* **SELECTED EXCERPT**
Hon'ble supreme Court in the case of Diwan Singh v. LIC, (2015) 2 SCC 341 has observed as follows:-
7. We have given thoughtful consideration to the above argument advanced on behalf of the appellant. The explanation put forth does not appear to be convincing, as the cashier would not have issued a receipt without counting the cash at the counter. Secondly, had the act on the part of the appellant been bona fide, he would not have made forged entry of Rs 533 in the carbon copy of ledger sheet on 13-8-1990 between Entries 12 and 13. As such, the finding of the enquiry officer holding the appellant guilty, in our opinion, cannot be said to be against the evidence on record.
8. As far as argument relating to quantum of punishment, as modified by the High Court, which results in consequential forfeiture of pensionary benefits in view of Rule 23, quoted above, is concerned, we do not find the punishment to be harsh or disproportionate to the guilt, in view of the nature of the charge of which the appellant is found guilty in the present case. Time and again, this Court has consistently held that in such matters no sympathy should be shown by the courts.
9. In NEKRTC v. H. Amaresh [(2006) 6 SCC 187 : 2006 SCC (L&S) 1290] , this Court, in para 18 of the judgment has expressed the views on this point as under: (SCC p. 193)
"18. In the instant case, the misappropriation of the funds by the delinquent employee was only Rs 360.95. This Court has considered the punishment that may be awarded to the delinquent employees who misappropriated the funds of the Corporation and the factors to be considered. This Court in a catena of judgments held that the loss of confidence is the primary factor and not the amount of money misappropriated and that the sympathy or generosity cannot be a factor which is impermissible in law. When an employee is found guilty of pilferage or of misappropriating the Corporation's funds, there is nothing wrong in the Corporation losing confidence or faith in such an employee and awarding punishment of dismissal. In such cases, there is no place for generosity or misplaced sympathy on the part of the judicial forums and interfering therefore with the quantum of punishment."
10. In Karnataka SRTC v. A.T. Mane [(2005) 3 SCC 254 : 2005 SCC (L&S) 407] in which unaccounted amount was only Rs 93 this Court expressed its opinion in para 12 as under: (SCC p. 259)
"12. Coming to the question of quantum of punishment, one should bear in mind the fact that it is not the amount of money misappropriated that becomes a primary factor for awarding punishment; on the contrary, it is the loss of confidence which is the primary factor to be taken into consideration. In our opinion, when a person is found guilty of misappropriating the corporation's funds, there is nothing wrong in the corporation losing confidence or faith in such a person and awarding a punishment of dismissal."
11. In Niranjan Hemchandra Sashittal v. State of Maharashtra [(2013) 4 SCC 642 : (2013) 2 SCC (Cri) 737 : (2013) 2 SCC (L&S) 187] , this Court has made following observations in para 25 of the judgment: (SCC p. 654)

* **JOB A**
Can you turn the records from the line containing "Where should I click to: Collapse" through the last line of the records into a JSON list of strings, with one string per line and blank lines left out?

* **INFORMATION SHOWN**
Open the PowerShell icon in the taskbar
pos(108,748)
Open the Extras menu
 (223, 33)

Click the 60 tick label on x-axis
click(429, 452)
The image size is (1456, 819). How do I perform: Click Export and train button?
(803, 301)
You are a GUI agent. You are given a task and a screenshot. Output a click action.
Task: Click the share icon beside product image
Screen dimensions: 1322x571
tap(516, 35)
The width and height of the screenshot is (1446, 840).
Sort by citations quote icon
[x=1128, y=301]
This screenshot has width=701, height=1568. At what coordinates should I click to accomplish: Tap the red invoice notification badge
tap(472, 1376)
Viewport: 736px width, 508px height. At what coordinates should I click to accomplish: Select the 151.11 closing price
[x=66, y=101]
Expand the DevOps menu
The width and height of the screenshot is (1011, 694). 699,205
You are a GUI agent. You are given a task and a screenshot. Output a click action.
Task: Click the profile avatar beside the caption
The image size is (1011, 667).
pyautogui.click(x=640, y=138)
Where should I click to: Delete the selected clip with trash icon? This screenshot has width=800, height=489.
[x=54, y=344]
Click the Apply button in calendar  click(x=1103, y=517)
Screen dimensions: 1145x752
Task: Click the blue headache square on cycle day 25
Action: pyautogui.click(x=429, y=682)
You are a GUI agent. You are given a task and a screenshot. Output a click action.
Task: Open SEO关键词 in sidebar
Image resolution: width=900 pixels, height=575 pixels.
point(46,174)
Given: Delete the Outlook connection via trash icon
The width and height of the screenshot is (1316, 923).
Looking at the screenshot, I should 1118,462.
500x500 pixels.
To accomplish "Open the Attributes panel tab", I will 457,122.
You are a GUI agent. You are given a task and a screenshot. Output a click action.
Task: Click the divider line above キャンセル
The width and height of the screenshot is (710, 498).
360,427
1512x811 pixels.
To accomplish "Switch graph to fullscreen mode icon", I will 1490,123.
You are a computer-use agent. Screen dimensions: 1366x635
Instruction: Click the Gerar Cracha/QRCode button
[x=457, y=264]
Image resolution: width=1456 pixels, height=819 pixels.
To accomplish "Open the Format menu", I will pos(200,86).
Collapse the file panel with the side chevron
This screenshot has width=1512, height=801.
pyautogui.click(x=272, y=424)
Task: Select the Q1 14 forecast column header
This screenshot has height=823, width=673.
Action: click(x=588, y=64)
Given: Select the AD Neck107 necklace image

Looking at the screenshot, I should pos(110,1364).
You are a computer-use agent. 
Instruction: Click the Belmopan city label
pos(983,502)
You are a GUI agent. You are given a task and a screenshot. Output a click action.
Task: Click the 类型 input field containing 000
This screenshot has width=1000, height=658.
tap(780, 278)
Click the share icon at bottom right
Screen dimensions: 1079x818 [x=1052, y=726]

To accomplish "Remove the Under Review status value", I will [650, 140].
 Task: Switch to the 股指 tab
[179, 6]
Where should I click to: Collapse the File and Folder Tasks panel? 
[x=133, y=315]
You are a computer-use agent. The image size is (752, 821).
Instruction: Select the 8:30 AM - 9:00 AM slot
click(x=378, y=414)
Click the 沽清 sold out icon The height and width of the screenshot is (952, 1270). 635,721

* **JOB B**
Could you reproduce the passage of the judgment excerpt from "10. In Karnataka" to "(SCC p. 259)" word for word?

* **TASK RESULT A**
[
  "Where should I click to: Collapse the File and Folder Tasks panel? ",
  "[x=133, y=315]",
  "You are a computer-use agent. The image size is (752, 821).",
  "Instruction: Select the 8:30 AM - 9:00 AM slot",
  "click(x=378, y=414)",
  "Click the 沽清 sold out icon The height and width of the screenshot is (952, 1270). 635,721"
]

* **TASK RESULT B**
10. In Karnataka SRTC v. A.T. Mane [(2005) 3 SCC 254 : 2005 SCC (L&S) 407] in which unaccounted amount was only Rs 93 this Court expressed its opinion in para 12 as under: (SCC p. 259)